DRAGÃO DO SUL - Parabéns a Rúben porque não se mostrou arrogante, apreço também para Conceição, que fez o que tinha de fazer.
Posso entender que uma equipa que tem o avanço que os de Alvalade têm sobre todas as outras equipas possam ir para o Dragão esperar que o tempo passe, rematando uma única vez uma bola que passou a vários metros da baliza na primeira parte.
Posso entender isso, tendo em conta que os sportinguistas também sabem que essa vantagem é inversamente proporcional à qualidade das duas equipas que ontem estiveram em campo e, com humildade, ficaram a ver jogar.

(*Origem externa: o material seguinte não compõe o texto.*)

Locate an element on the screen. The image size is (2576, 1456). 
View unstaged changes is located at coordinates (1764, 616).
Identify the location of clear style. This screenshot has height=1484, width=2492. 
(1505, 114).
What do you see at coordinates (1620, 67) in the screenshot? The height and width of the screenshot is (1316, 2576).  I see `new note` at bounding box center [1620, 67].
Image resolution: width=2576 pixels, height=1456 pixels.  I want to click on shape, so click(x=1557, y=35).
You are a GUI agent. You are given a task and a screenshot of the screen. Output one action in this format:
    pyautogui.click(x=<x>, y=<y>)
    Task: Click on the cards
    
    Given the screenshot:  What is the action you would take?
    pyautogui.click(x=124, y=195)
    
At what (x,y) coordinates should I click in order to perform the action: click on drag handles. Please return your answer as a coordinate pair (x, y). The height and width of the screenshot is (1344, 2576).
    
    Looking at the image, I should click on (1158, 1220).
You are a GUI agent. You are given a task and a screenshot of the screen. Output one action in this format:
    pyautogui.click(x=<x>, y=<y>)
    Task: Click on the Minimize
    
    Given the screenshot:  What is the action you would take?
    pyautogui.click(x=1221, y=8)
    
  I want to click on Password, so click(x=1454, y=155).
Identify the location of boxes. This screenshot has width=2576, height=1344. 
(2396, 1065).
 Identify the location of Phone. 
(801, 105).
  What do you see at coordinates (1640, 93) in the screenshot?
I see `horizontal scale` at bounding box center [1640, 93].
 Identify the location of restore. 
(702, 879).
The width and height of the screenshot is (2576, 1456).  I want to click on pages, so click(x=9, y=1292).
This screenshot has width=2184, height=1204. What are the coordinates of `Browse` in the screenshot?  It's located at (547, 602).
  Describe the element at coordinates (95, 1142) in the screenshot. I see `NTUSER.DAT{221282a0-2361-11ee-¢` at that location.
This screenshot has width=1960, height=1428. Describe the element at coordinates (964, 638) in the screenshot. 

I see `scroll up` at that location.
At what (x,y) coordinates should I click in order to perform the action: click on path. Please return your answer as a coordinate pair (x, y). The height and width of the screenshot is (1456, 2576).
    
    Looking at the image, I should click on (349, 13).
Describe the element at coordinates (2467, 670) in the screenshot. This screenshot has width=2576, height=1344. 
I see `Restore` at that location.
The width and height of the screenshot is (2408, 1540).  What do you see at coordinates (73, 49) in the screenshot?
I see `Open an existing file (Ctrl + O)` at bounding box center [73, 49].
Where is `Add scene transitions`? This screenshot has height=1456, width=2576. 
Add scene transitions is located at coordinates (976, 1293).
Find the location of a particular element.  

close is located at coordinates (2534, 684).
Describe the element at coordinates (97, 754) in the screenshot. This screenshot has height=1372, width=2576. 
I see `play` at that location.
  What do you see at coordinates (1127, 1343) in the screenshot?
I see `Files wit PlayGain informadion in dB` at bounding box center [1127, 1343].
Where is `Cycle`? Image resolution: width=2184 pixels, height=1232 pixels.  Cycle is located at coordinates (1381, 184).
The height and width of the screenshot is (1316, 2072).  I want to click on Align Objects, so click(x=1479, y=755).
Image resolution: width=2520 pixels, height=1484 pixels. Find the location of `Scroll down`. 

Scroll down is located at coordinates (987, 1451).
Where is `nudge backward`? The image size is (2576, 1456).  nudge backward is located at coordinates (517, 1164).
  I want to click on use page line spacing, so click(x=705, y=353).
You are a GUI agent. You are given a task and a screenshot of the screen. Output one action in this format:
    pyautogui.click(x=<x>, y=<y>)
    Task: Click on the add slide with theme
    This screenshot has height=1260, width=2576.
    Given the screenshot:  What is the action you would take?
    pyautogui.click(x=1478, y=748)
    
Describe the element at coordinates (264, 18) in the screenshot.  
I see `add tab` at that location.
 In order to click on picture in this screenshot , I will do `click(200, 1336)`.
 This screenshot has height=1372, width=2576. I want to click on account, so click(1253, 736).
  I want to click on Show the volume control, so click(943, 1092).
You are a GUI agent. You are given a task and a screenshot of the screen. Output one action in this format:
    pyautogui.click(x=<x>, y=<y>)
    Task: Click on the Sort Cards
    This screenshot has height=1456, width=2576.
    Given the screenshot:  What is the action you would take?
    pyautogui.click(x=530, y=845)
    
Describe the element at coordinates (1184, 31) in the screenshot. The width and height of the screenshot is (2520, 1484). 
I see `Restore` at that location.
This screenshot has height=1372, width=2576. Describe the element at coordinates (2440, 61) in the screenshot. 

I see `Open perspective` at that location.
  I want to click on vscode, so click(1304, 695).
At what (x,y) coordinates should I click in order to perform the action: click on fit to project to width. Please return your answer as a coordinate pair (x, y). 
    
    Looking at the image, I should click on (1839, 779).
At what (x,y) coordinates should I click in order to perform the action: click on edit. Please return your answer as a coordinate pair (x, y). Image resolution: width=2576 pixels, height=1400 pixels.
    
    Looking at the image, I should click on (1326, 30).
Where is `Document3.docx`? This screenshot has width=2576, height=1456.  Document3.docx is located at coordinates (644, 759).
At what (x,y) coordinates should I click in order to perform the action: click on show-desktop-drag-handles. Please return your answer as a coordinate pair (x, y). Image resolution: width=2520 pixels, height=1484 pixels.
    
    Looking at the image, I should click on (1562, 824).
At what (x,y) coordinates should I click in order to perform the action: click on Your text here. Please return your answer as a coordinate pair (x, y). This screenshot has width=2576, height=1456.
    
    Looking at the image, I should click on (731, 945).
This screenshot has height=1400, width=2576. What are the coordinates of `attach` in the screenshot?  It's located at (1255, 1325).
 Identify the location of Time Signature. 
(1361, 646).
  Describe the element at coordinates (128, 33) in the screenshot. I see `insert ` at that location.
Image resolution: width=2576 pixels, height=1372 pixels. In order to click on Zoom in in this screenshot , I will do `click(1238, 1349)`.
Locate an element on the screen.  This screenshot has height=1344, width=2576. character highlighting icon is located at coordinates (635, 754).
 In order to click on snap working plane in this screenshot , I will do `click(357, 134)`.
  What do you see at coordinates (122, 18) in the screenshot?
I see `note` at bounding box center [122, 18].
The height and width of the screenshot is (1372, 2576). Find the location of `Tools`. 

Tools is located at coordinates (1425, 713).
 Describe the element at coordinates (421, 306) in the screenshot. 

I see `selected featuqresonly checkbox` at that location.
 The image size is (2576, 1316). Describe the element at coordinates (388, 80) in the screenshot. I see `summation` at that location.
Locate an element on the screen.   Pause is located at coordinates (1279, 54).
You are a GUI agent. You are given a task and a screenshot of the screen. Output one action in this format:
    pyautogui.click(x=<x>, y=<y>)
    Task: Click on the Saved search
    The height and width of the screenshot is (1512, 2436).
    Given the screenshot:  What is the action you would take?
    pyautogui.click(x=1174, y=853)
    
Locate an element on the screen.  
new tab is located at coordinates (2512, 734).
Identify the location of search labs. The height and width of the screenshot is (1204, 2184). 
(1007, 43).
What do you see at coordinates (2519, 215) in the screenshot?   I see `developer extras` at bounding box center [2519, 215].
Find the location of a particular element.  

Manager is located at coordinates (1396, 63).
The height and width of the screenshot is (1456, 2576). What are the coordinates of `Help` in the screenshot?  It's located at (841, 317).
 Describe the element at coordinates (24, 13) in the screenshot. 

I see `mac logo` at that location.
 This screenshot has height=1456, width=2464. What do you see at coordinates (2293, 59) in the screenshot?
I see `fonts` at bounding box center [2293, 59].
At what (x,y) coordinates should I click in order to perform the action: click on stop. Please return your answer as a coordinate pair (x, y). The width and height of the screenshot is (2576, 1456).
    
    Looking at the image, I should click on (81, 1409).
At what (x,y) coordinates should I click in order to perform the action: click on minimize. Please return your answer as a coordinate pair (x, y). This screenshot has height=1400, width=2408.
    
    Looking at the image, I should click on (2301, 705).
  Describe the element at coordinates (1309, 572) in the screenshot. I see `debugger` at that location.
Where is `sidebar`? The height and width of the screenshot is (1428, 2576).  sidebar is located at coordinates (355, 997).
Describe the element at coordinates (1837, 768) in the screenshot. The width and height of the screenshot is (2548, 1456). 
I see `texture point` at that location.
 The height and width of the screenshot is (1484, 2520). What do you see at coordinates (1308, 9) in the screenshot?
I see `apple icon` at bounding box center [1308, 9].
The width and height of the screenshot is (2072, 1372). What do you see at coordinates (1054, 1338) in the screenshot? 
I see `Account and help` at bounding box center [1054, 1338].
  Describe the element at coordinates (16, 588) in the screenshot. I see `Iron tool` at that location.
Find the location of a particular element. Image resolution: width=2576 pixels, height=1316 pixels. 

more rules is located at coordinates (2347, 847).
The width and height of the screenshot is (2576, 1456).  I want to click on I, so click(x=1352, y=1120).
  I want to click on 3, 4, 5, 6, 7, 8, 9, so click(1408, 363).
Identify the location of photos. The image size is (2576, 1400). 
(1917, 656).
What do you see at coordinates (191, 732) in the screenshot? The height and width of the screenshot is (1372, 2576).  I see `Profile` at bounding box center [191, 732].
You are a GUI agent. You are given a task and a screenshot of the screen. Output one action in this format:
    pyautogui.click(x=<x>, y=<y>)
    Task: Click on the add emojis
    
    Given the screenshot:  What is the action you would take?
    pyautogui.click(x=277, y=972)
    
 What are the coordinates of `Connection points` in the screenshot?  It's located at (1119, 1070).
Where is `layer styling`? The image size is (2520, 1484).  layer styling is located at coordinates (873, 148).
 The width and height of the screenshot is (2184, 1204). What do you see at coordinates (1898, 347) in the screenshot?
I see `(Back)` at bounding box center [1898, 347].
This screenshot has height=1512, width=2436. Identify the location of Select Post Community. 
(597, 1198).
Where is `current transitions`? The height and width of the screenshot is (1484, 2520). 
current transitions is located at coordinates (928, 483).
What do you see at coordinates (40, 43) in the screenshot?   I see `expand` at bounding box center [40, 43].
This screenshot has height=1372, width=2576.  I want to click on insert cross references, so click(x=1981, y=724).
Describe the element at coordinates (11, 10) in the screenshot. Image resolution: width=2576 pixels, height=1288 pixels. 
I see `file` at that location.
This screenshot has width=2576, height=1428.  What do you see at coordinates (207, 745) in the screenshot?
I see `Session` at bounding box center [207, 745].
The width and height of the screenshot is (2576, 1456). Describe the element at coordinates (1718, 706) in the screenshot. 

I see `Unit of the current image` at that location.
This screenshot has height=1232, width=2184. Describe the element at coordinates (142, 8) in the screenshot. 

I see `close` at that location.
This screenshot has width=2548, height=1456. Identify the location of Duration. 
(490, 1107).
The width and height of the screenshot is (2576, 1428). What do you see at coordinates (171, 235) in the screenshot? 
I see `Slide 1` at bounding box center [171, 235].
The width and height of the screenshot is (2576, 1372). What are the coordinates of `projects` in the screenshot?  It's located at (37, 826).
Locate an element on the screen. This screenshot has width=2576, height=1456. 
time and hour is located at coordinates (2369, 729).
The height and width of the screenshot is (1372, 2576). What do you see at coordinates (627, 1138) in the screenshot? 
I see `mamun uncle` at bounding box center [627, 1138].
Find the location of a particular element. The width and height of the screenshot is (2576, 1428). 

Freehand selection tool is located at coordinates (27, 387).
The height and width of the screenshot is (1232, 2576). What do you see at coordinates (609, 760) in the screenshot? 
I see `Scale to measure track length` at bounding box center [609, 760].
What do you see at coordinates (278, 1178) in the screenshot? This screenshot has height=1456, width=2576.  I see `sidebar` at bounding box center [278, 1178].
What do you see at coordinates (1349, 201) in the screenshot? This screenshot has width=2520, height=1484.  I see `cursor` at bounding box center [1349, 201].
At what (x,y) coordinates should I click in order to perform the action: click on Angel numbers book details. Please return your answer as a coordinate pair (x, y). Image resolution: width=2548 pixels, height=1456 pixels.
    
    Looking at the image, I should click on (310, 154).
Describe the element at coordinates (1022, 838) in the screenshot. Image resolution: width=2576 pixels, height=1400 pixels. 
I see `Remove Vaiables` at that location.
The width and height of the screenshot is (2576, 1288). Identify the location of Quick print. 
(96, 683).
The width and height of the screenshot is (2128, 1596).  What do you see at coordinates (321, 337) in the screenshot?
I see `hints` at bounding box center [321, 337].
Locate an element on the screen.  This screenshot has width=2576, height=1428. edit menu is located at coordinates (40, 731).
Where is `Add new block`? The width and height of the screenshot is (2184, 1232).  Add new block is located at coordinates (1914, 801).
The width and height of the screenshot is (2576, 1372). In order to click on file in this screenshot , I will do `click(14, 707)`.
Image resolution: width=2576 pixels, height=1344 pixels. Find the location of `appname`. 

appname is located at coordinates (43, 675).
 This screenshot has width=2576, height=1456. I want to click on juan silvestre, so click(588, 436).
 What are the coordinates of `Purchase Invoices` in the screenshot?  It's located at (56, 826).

Primeira parte de grande superioridade do Futebol Clube do Porto, com um árbitro trapalhão e que permitiu ao Sporting ir para o intervalo com onze jogadores em campo. Uma vez mais, foi pelos critérios disciplinares que o FCP foi prejudicado. Não oferecem nenhuma dúvida os cartões que mais uma vez ficaram para mostrar. Assinalo dois amarelos a Tiago Tomás, aos 11 minutos por pé em riste sobre Mbemba e aos 26 por uma entrada por trás com uma joelhada na coxa de Sérgio de Oliveira.
Na segunda parte, o Futebol Clube do Porto podia ter marcado mais do que uma vez e voltou a estar por cima, mas houve mais Sporting que na primeira parte. Devem ter percebido que se jogassem o mesmo que nos primeiros 45 minutos envergonhava um bocadinho quem se apresenta como claro favorito para ganhar o campeonato. É da vida, em nada nos ajuda estar com choradeiras, mas eu cá estou, porque quando tivemos oportunidades para marcar golo, não marcámos.
Merece os parabéns o Rúben Amorim, não só porque manteve o FCP à distância mas também porque não se mostrou arrogante e manteve um discurso sereno e inteligente sobre a sua perspetiva do que foi o jogo. Igualmente uma palavra de apreço para Sérgio Conceição, que fez o que tinha de fazer com a equipa mas, infelizmente, não podia entrar para marcar o golo que os avançados não marcaram.
Obrigado, Alfredo Quintana
Obrigado por seres português nascido em Cuba, mostrando dessa forma que não há fronteiras, nacionalidades, credos ou raças que nos distingam.
Obrigado por seres tão bom como guarda-redes do FCP e da nossa seleção e com o teu exemplo teres recebido dos nossos rivais (SCP e SLB) manifestações de solidariedade com o nosso clube e a tua família. Obrigado também a eles.
Obrigado, sobretudo, por seres um homem de bem e por nos honrares com a tua escolha, afirmando-te portuense e portista, recusando, por exemplo, ofertas milionárias de um clube de Lisboa.
Vai em paz, o Futebol Clube do Porto, estou absolutamente certo, saberá honrar a tua memória e cuidar dos teus.